Esta liberdade reflete-se muito na qualidade dos desenhos, a título de exemplo, os de Carlos Barradas, Pedro Potier, Isabel Lobinho…
Essa liberdade reflete-se, tanta, a nível do argumento, nos temas abordados, como no desenho. Por exemplo, e na sequência do que falávamos, a Isabel Lobinho esteve ligada ao mundo da publicidade e é autodidata, o Carlos Barradas ligado ao mundo do cartoon, o Nuno Amorim e o Zepe estão ligados à animação, o Zé Paulo já fazia cartoon e BD. A maior parte dos autores apresentados, por razões diversas, perderam esta ligação à BD. Aliás, um dos objetivos para editar este livro foi mostrar o trabalho de quem entretanto não fez mais nada nesta área, que talvez por ter deixado de haver uma publicação como esta, que oferecesse as condições que a Visão ofereceu, deixou de estar interessado em seguir este rumo. Em relação à edição de livros mantiveram-se o Pedro Massano e o Victor Mesquita. Mas a perda gradual com o universo da BD por parte de muitos autores é muito comum a diferentes gerações no nosso país, seja com a minha geração, seja com a dos oitenta onde sobressaem o Relvas, o Arlindo Fagundes, o Pitanga. Este padrão tornou-se comum no país, ou porque não havia editoras a encomendar trabalhos ou porque não apareciam novas estéticas por parte dos autores, praticamente é um marasmo, interrompido em 1996 pela Bedeteca com reedições e edições de novos autores. Mas atenção que me refiro a livros e não a zines ou publicações esporádicas, que essas sempre houve.
No momento que vivemos faria sentido uma revista como a Visão?
Parece que em países como a Espanha e França nota-se o ressurgimento do formato revista, depois de uma crise que percorreu as décadas de 80 e 90, mas as pessoas, independentemente do formato, nunca deixaram de experimentar, através das fanzines, por exemplo. Tirando talvez o Japão, com um universo de revistas ímpar, no mundo ocidental não há muito este formato, no entanto, tal não inibe as pessoas de publicarem através dos livros de autor, de pequenas editoras.
Mas não faria sentido, então, a união entre pequenos editores?
Sou sempre a favor de qualquer ideia que leve à união de se criar um coletivo; não é por acaso que a Chili Com Carne edita as diversas antologias. No concurso dos 500 paus abrimos a vertente para trabalhos de diversos autores e propusemos que alguém se assumisse como o editor de uma antologia, mas ainda não aconteceu.

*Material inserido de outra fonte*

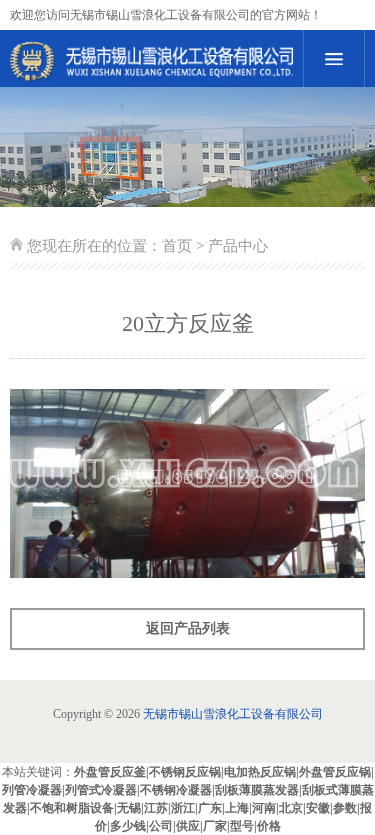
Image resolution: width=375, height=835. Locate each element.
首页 (177, 246)
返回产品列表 (188, 628)
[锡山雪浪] (152, 61)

Mas é bom relembrar que a Visão só surge porque houve o tal empresário que deu o dinheiro, que o Victor Mesquita pega numa geração de artistas e que os congrega para a revista. Havia também um contexto de divulgação de BD na altura que não há hoje. Especula-se, por outro lado, que havia um programa politizado característico da época. Hoje em dia, se houvesse um empresário que apostasse nesta área, mas não há e o mecenato que se faz ou é através de bancos ou companhias como a EDP.
Para não nos cingirmos ao universo da Revisão o que é que a Chili tem previsto até ao final do ano?
Editaremos um livro sobre o punk em Portugal na década de 80 e 90 da autoria do Afonso Pinto. No âmbito da Mercantologia haverá um livro da Amanda Baeza, BD’s soltas dela, e que terá uma edição em espanhol e em inglês, para lá da portuguesa. Há ainda os 500 paus do André Coelho e com a Thisco iremos editar muito provavelmente o livro do DJ Bali. Através da Mmmnnnrrrg serão apresentados o livro de um autor sul-africano, o Anton Kannemeyer e outro de Simon Hanselmann, que é um autor da Tasmânia, travesti e muito drogado. Promete.